Tout un quartier, le quartier Mouffetard, est là, avec ses petites boutiques si curieuses de couleur, son pavé gras, ses murs blafards, son peuple de femmes et de passants. Au milieu de la place, un prêtre retient son chapeau qu’un coup de vent menace d’enlever ; la soutane vole, le noir de cette jupe, dans cet horizon gris, met une note si vraie et si singulière qu’un sourire monte aux lèvres. Cette œuvre me va au cœur. Le grand ciel nuageux a l’odeur des pluies de Paris. J’y respire la vie de nos jours, je me rappelle des après-midi attristés, de longues courses que j’ai faites à travers la ville, toute mon existence de Parisien.
L’artiste a évoqué l’âge présent avec une émotion fidèle, et je suis reconnaissant de cette vie qu’il me fait revivre. J’ai vu chez Jongkind d’autres vues de Paris que je ne puis qu’énumérer.
Une petite toile représentant le boulevard de la Santé ; dans le fond la fameuse Butte aux Cailles ; métier très large et très vigoureux.
Une vue de Charenton prise de l’île, le ciel d’une pâleur douce, monte largement de l’horizon, comme une bouffée d’air pur.
Une étude du Pont-Neuf ; au fond, la Cité ; des chevaux se baignent dans l’abreuvoir, au pied de l’escalier du quai ; on devine Paris bourdonnant au-dessus de cette rivière tranquille.
Je ne puis parler à cette place des nombreux dessins et aquarelles dont Jongkind a pris le sujet dans nos rues. Je citerai parmi les plus remarquables une vue de la rue de l’École-de-Médecine et une vue de la porte de Vanves. Je n’ai qu’un désir, celui de voir l’artiste continuer à peindre ces horizons chers à mes tendances vers un art tout moderne.
Un peintre de cette conscience et de cette originalité est un maître, non pas un maître aux allures superbes et colossales, mais un maître intime qui pénètre avec une rare souplesse dans la vie multiple des choses.

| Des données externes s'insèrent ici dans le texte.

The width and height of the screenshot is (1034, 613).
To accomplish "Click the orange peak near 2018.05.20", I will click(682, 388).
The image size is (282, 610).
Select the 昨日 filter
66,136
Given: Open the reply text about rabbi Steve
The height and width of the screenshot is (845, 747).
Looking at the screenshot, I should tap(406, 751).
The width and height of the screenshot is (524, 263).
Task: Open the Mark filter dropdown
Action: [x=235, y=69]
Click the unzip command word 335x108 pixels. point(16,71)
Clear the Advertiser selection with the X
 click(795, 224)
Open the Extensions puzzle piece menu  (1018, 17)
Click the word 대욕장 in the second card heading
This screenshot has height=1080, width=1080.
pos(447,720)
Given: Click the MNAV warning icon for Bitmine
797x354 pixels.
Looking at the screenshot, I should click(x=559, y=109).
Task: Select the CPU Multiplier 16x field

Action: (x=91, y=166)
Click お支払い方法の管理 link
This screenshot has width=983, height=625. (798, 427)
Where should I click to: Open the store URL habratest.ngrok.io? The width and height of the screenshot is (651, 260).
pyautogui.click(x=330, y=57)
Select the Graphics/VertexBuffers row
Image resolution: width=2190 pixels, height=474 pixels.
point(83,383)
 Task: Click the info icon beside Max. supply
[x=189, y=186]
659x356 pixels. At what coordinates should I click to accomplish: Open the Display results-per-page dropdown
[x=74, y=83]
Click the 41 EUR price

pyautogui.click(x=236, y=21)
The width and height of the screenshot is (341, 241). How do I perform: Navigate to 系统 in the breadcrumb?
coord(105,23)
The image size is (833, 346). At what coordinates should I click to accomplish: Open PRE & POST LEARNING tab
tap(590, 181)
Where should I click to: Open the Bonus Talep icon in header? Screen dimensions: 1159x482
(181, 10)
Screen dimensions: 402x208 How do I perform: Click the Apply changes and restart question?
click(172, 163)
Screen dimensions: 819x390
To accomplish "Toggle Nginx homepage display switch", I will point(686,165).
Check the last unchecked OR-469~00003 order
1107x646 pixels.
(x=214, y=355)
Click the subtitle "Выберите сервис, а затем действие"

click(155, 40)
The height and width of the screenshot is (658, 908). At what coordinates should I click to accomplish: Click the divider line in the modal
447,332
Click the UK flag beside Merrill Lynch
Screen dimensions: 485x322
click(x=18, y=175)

En finissant, je veux dire un mot d’un autre artiste, d’un sculpteur dont la critique a remarqué, aux derniers Salons, les œuvres tourmentées et hardies. M. Philippe Solari a fait un buste de Jongkind qui est exposé rue de Richelieu. C’est un buste demi-nature, d’une grande science et d’une vérité étonnante. L’artiste a, comme son modèle, le don de la vie, la flamme qui crée. A sa première statue, il sera classé.
Je crois qu’il n’existe pas d’autre portrait de Jongkind. Les admirateurs du peintre pourront se procurer une épreuve de l’œuvre. Plus tard, ce portrait deviendra une véritable rareté artistique.